De plus, l’armée pourrait assister la police à l’aide de véhicules blindés. Les officiers de la police militaire de l’armée assurent d’ores et déjà certaines fonctions dans des missions étrangères, « qui ne diffèrent pas fondamentalement de celles assurées en Allemagne », a précisé Schelleis.

« Nos soldats ont acquis à l’occasion de diverses missions à l’étranger une considérable expérience en matière d’organisation de points de contrôle, de gestion des risques d’explosion ou de garde d’immeubles. Ils apportent des connaissances et des qualifications qui pourraient servir dans une situation terroriste », a dit le général.

Les déclarations de Schelleis mettent en lumière les conséquences de grande envergure de l’utilisation de la Bundeswehr sur le sol allemand. En cas d’urgence, la Bundeswehr apporte sur la ligne de front domestique « des connaissances et des qualifications » qu’elle a acquis durant des opérations de guerre au Kosovo, en Afghanistan ou au Mali – l’assujettissement et la répression brutale de la population indigène !

Le déploiement policier-militaire de la Bundeswehr viole de manière tellement évidente la Loi fondamentale [la Constitution allemande] que même des défenseurs d’une stricte politique sécuritaire ont émis des critiques. Dans un article d’opinion paru dans le quotidien économique Handelsblatt, le chef du syndicat de la police fédérale allemande, Rainer Wendt, a prévenu que les prochains « jeux de guerre à l’intérieur du pays » pourraient « supplanter ce qui est la chose la plus précieuse que notre société a à offrir, notre constitution.

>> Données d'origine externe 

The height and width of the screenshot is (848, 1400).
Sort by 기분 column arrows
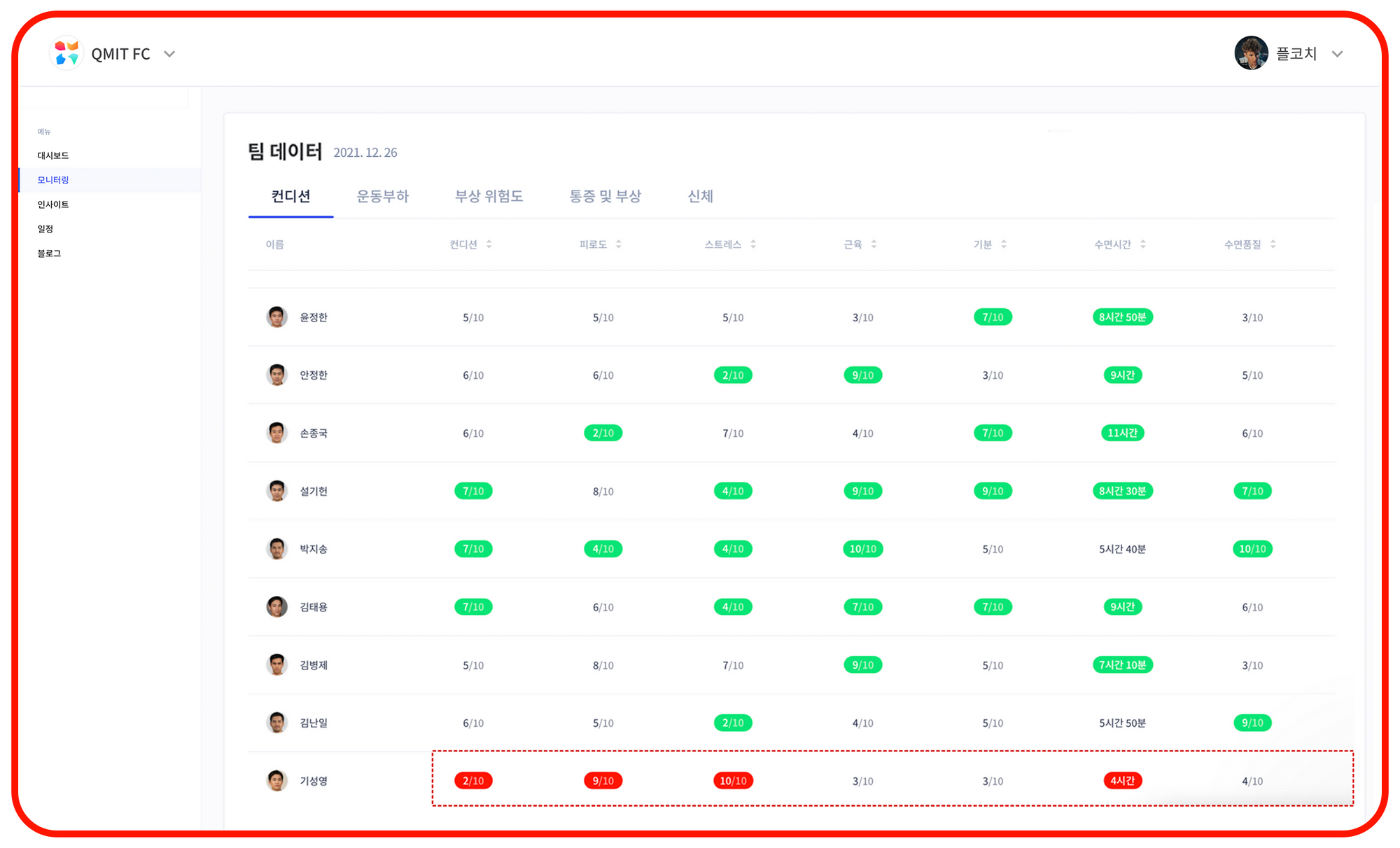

Les hommes et les femmes qui ont rédigé notre constitution savaient exactement pourquoi ils avaient imposé de strictes limites au déploiement de forces armées à l’intérieur du pays. »

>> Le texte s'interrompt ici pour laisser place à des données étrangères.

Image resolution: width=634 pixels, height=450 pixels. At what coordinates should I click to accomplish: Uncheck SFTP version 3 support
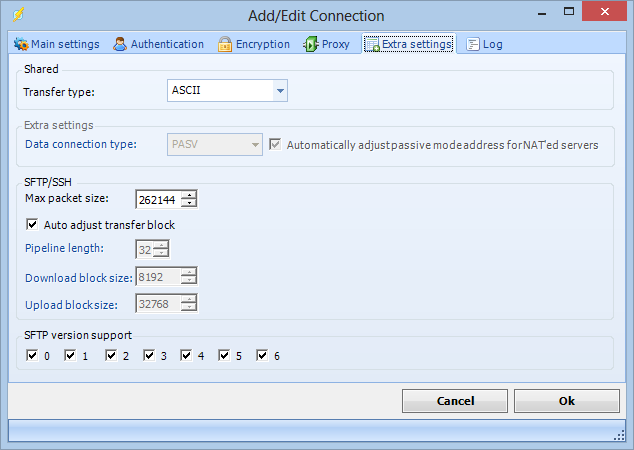[149, 355]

Wendt, qui préconise un considérable renforcement des pouvoirs et de l’équipement de la police, n’aborde pas directement cette question. Mais l’interdiction visant les missions de la Bundeswehr sur le sol allemand ainsi que la séparation de la police et de l’armée ont été inscrites dans la constitution d’après-guerre précisément à cause des expériences faites sous l’Empire du Kaiser, la République de Weimar et la dictature nazie. L’armée allemande et les formations de combat paramilitaires tout comme les services de renseignement et la police, ont servi d’instruments brutaux de domination et d’oppression à l’intérieur du pays.

Cette tradition funeste doit actuellement être relancée. Le nouveau « Livre blanc 2016 sur la politique allemande de sécurité et l’avenir de la Bundeswehr » établit la doctrine de la politique sécuritaire officielle de l’Allemagne. Il affirme dans la partie « Déploiement et rôle de la Bundeswehr en Allemagne » qu’« afin de seconder la police dans la gestion efficace d’une situation d’urgence, les forces armées sont aussi habilitées sous certaines conditions bien particulières à accomplir des tâches relevant de la souveraineté en ayant recours à des pouvoirs d’intervention et de contrainte. »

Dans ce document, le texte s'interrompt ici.